Copy out, with no changes, the stretch of the records from the line containing "Where should I click to: Click the top-left" through the line containing "pos(70,478)".

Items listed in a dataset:

##########

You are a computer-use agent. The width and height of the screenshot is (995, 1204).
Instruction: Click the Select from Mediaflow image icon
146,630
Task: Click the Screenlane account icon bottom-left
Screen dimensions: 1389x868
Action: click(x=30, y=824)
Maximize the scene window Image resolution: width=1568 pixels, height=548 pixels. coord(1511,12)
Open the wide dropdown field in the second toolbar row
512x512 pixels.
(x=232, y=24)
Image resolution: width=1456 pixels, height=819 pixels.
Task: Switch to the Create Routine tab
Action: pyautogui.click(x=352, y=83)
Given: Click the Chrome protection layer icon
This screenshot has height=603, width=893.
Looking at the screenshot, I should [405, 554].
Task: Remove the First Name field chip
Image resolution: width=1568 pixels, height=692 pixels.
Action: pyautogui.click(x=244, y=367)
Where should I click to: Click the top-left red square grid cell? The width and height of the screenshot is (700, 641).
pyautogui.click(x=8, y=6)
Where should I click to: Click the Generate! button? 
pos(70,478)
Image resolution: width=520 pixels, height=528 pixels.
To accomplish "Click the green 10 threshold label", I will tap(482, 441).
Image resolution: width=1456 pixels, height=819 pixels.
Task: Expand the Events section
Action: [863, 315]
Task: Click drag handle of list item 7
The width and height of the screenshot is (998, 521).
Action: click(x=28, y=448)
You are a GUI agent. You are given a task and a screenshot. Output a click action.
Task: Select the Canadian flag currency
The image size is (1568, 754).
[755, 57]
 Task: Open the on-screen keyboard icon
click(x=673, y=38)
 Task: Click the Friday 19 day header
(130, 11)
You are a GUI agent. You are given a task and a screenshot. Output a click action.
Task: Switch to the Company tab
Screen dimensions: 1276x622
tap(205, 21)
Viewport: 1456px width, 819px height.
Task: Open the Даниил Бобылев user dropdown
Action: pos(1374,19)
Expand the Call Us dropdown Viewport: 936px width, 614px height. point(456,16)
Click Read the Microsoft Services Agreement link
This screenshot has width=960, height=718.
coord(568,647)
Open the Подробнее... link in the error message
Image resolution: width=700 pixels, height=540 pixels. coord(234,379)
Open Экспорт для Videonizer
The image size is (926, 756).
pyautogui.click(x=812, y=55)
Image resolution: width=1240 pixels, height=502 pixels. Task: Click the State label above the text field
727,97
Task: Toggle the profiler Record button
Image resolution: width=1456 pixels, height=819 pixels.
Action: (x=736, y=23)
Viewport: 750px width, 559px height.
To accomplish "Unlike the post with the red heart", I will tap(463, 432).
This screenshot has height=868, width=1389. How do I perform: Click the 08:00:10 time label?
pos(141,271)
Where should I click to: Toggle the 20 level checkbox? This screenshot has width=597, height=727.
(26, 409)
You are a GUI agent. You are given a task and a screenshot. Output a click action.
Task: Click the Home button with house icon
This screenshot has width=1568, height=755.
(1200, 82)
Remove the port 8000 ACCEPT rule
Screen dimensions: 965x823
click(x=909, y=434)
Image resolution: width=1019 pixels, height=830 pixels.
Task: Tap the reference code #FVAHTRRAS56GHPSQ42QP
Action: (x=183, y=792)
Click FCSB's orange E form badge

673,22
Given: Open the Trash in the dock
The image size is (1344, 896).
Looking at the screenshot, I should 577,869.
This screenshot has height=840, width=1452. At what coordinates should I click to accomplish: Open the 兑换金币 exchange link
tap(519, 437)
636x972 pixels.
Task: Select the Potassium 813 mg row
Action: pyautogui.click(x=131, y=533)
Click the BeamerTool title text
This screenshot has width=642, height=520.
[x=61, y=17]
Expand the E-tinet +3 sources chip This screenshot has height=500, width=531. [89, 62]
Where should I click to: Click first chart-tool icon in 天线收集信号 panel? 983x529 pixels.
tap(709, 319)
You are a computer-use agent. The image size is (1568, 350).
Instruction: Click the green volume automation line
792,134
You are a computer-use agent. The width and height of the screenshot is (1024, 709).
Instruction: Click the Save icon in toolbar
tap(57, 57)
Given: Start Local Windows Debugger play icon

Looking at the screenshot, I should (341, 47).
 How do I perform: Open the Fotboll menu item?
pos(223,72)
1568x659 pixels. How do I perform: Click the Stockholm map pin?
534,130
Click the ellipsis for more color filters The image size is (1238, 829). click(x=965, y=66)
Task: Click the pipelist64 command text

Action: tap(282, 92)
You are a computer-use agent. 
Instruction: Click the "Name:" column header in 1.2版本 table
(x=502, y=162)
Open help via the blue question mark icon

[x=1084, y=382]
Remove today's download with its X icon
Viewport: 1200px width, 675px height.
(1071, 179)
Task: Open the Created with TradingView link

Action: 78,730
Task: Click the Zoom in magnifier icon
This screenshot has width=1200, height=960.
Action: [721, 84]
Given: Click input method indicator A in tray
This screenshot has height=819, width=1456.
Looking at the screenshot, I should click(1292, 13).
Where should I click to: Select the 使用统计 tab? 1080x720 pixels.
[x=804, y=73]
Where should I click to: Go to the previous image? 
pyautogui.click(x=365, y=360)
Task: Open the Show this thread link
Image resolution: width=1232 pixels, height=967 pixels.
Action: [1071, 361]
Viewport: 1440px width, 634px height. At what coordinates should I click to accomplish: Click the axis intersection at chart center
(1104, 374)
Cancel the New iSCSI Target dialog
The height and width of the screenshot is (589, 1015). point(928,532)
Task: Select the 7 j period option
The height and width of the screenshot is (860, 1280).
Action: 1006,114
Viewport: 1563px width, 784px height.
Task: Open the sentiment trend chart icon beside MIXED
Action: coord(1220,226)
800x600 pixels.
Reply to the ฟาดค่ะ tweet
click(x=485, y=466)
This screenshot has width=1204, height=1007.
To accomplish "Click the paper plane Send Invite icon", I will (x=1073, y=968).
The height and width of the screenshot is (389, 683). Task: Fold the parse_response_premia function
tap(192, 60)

##########

RESULT OF THIS EXERCISE =>
Where should I click to: Click the top-left red square grid cell? The width and height of the screenshot is (700, 641).
pyautogui.click(x=8, y=6)
Where should I click to: Click the Generate! button? 
pos(70,478)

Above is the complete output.